However, any further rocking intentions come unstuck the moment they loosen their belts. Stadium ballad Beautiful War sounds like a lethargic U2, while Comeback Story begs the question that if Kings of Leon are based in the country music capital of the world, why do they need to import this pale pseudo-Mumfords imitation?

Periodically, they succeed in picking up the pace again, even displaying some mischievous mojo on the funky swagger of Family Tree before they round off with On The Chin, a sentimental country lighter-waver which wouldn’t appear out of place in a Kenny Rogers set but makes Kings of Leon sound prematurely aged.

FIONA SHEPHERD

POP

Chvrches: The Bones Of What You Believe

Virgin/Goodbye

Star rating: * * *

There is no shortage of synth-pop acts doing the rounds just now but Chvrches approach from a slightly more disarming angle, cloaking often cutting lyrics in cutesy bubblegum brightness and girlish vocals. If the sound of Lauren Mayberry sweetly cooing, “I’ll be a thorn in your side for always” or “I am going to come for you with all that I have” doesn’t unsettle, then be aware that she has two musical brothers with a lot of analogue hardware to back her up, and a handful of broodier numbers, such as the gothic Euro trance of Science/Visions, to darken the palette.

________

To be done: Reproduce, word for word, the portion of the music reviews that opens with "Virgin/Goodbye" and closes with "darken the palette.". The material after the music reviews isn't needed.

Supplied data:
________

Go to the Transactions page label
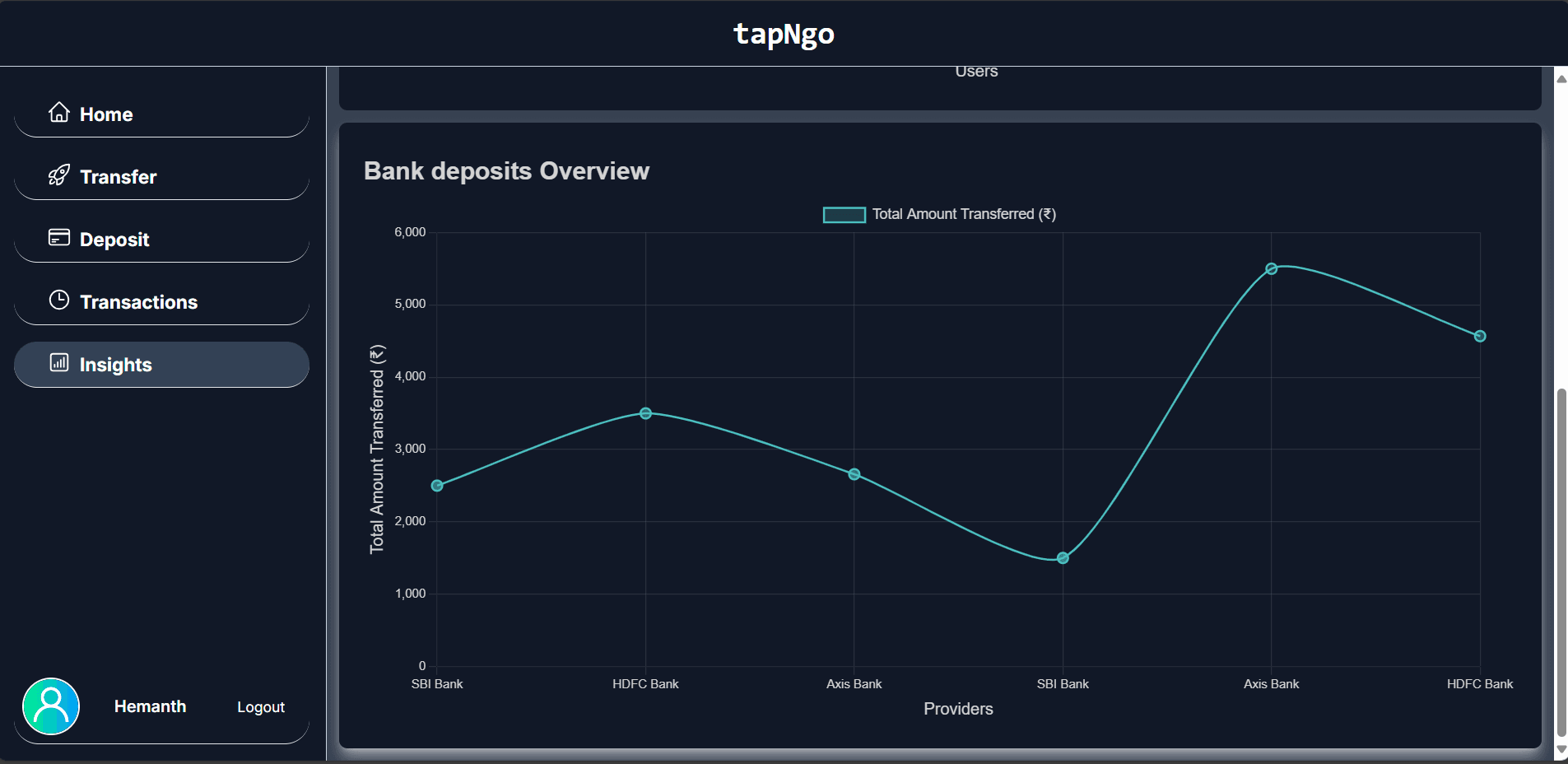 138,302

________

Exercise result:
Virgin/Goodbye

Star rating: * * *

There is no shortage of synth-pop acts doing the rounds just now but Chvrches approach from a slightly more disarming angle, cloaking often cutting lyrics in cutesy bubblegum brightness and girlish vocals. If the sound of Lauren Mayberry sweetly cooing, “I’ll be a thorn in your side for always” or “I am going to come for you with all that I have” doesn’t unsettle, then be aware that she has two musical brothers with a lot of analogue hardware to back her up, and a handful of broodier numbers, such as the gothic Euro trance of Science/Visions, to darken the palette.